> Page text:
- - - - - - -
In the present study, a blended elemental powder compact extrusion technique was employed to fabricate a series of novel Ti-4Al-2Fe-3Cu–XV alloys (X = 0, 4, and 6 wt.%). This alloy system was selected to combine the benefits of low-cost alloying elements with the strengthening and stabilization effects of vanadium addition. The primary objective of this work is to systematically investigate the influence of vanadium content on the microstructural evolution and mechanical properties of these alloys produced via a powder metallurgy route. By establishing clear correlations between vanadium addition, microstructural characteristics, and mechanical performance, this study aims to provide valuable insights into the design and development of cost-effective, high-performance titanium alloys for advanced engineering applications.
- - - - - - -
> Supplied entries:
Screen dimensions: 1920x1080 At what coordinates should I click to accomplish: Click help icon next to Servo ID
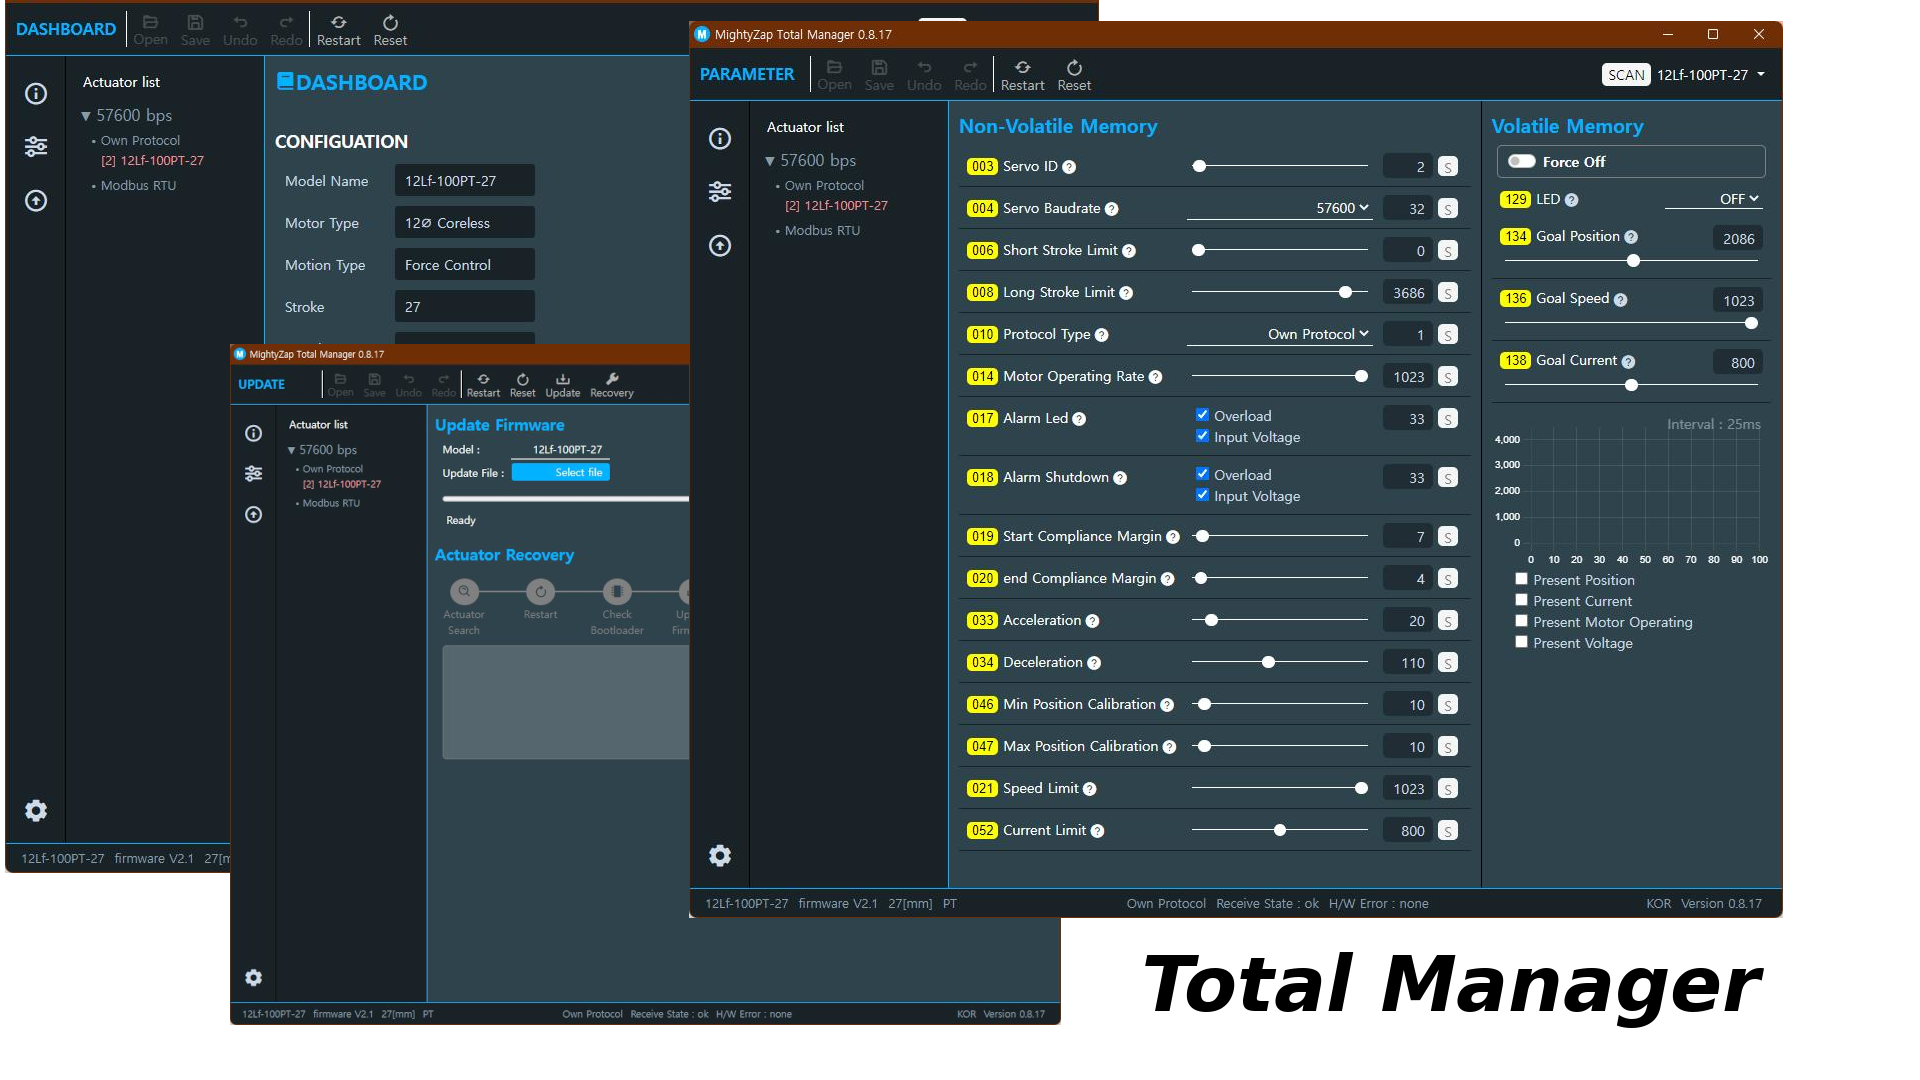1069,167
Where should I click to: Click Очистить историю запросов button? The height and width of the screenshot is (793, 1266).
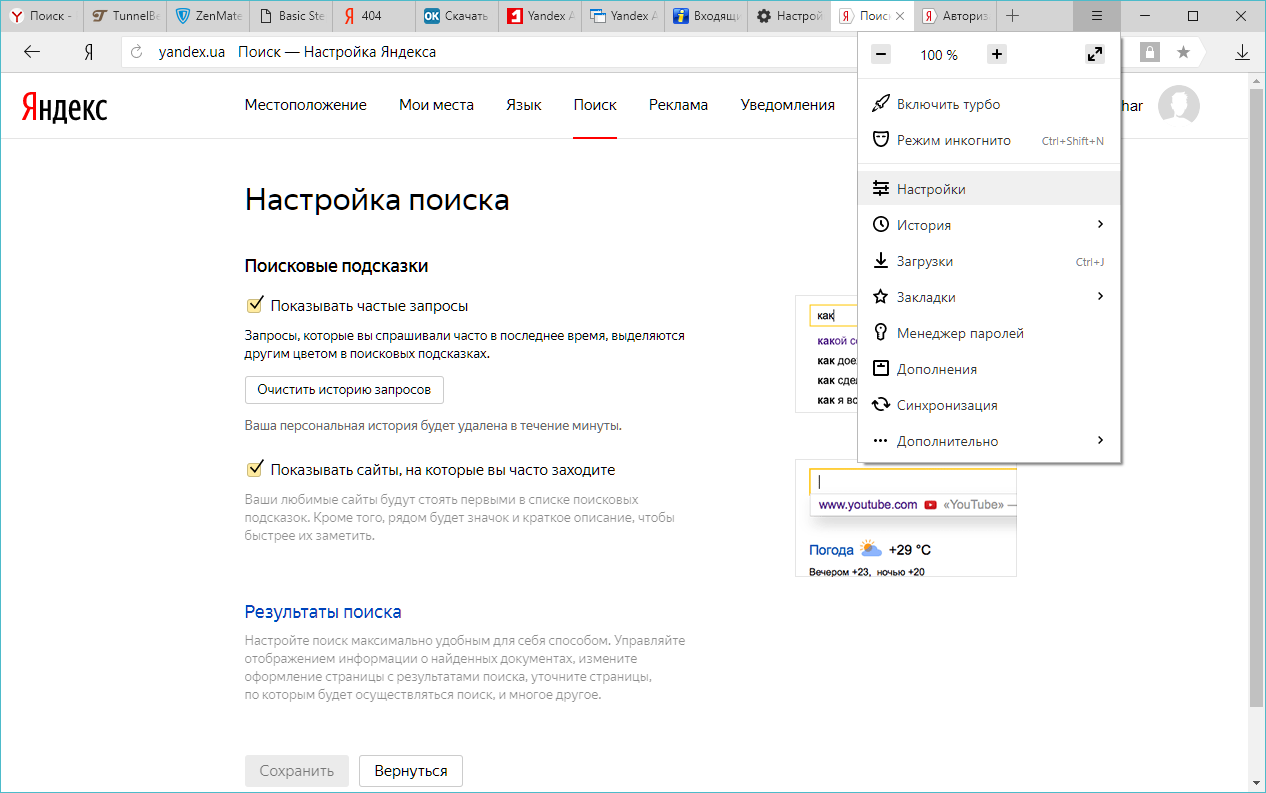pos(344,389)
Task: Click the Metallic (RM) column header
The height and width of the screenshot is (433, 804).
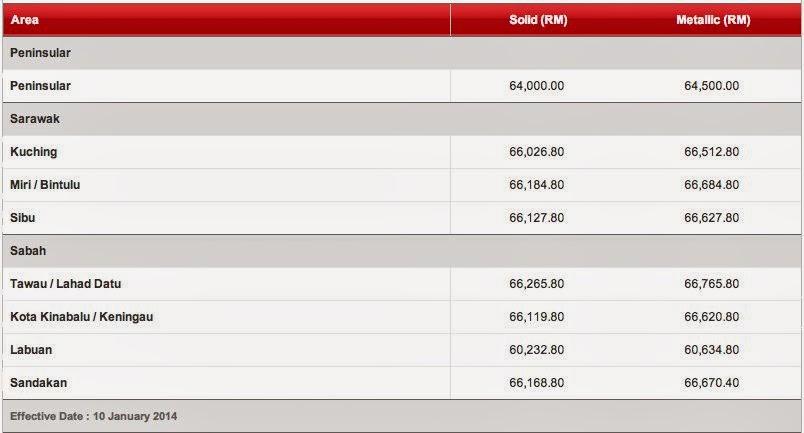Action: pyautogui.click(x=713, y=20)
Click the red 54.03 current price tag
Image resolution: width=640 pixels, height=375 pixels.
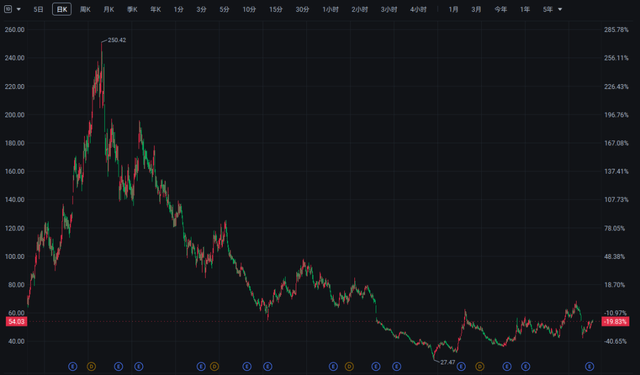[x=16, y=322]
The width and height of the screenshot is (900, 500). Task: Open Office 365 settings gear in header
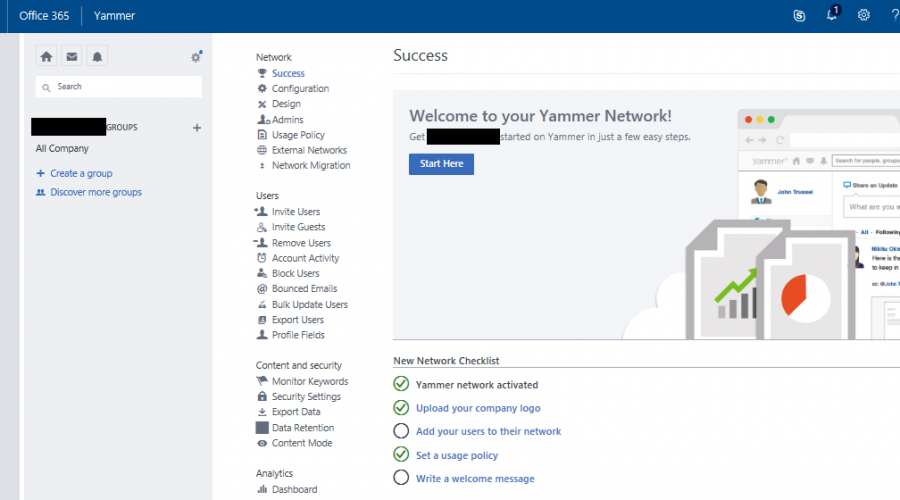pos(864,16)
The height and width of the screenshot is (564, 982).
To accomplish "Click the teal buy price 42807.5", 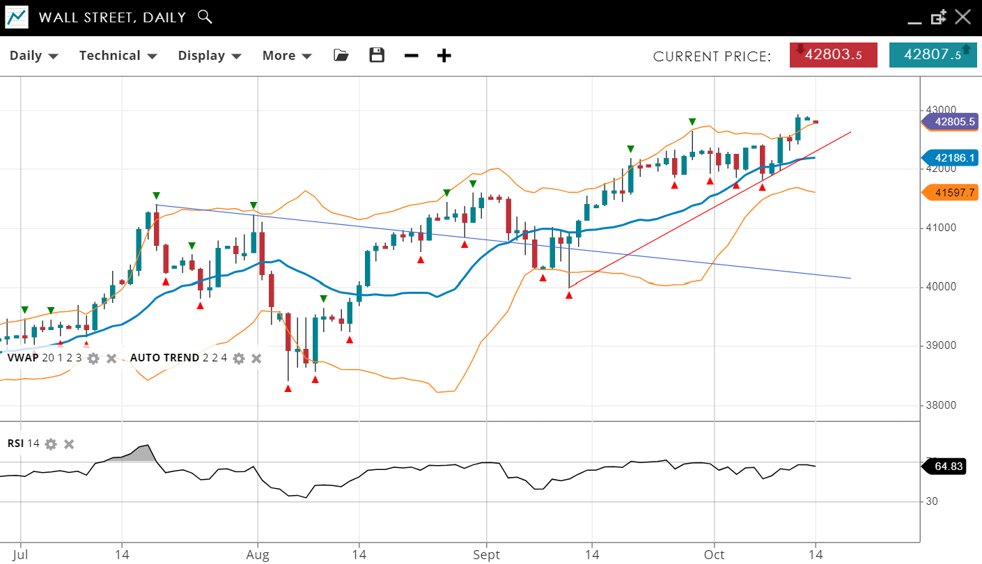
- - - - - - -
> Set tasks:
A) In the titanium alloy passage, why was the Ti-4Al-2Fe-3Cu–XV alloy system chosen?
B) Continue the passage on Ti-4Al-2Fe-3Cu–XV titanium alloys from its final sentence.

> Written responses:
A) It was chosen to combine the benefits of low-cost alloying elements with the strengthening and stabilization effects of adding vanadium.

B)
2. Experimental Procedure

Ti-Al-Fe-Cu-V alloy rods with compositions of Ti-4Al-2Fe-3Cu-XV (wt.%) (X = 0, 6) were produced by extruding compacts of mixtures of TiH₂, Al, Fe, Cu, and Al40V60 master alloy powders at 1200 °C and with a holding time of 5 min, using a 200-ton hydraulic press (SOV Hydraulic Technology, Shanghai, China). The raw materials used were TiH₂ powder (particle sizes −200 mesh with purity of higher than 99.5%), Al powder (particle size −325 mesh with the purity of 99.9%), Fe powder (particle sizes −200 mesh with the purity of 99.9%), Cu powder (particle sizes −300 mesh with the 99.9%), and Al40V60 master alloy powder (particle size −200 mesh). All powders were heated at 100 °C for 2 h to remove the absorbed moisture, and then mixed for 24 h using a tumbler mixing machine (Shanghai Gehang Vacuum Technology, Shanghai, China). The powder mixtures with nominal compositions of Ti-4Al-2Fe-3Cu-XV were die-pressed to produce cylindrical powder compacts of 25 mm in diameter and 45 mm in height, with a relative density of around 85%. The powder compacts were heated to 1200 °C by induction heating in an argon atmosphere with oxygen content below 200 ppm, held at a temperature for 5 min, and then extruded to produce rods of 100 mm in diameter. The extruded rods were left to cool down to room temperature after extrusion. The H13 steel extrusion cylinder and die were heated to 500 °C before the extrusion was performed. The extrusion ratio was 9:1. Samples cut from the as-extruded rods were heat-treated at 1000 °C for 1 h in a vacuum furnace (Shanghai Gehang Vacuum Technology, Shanghai, China), followed by furnace cooling.

Table 1. Oxygen and hydrogen contents (wt.%) of Ti-4Al-2Fe-3Cu and Ti-4Al-2Fe-3Cu-6V alloys.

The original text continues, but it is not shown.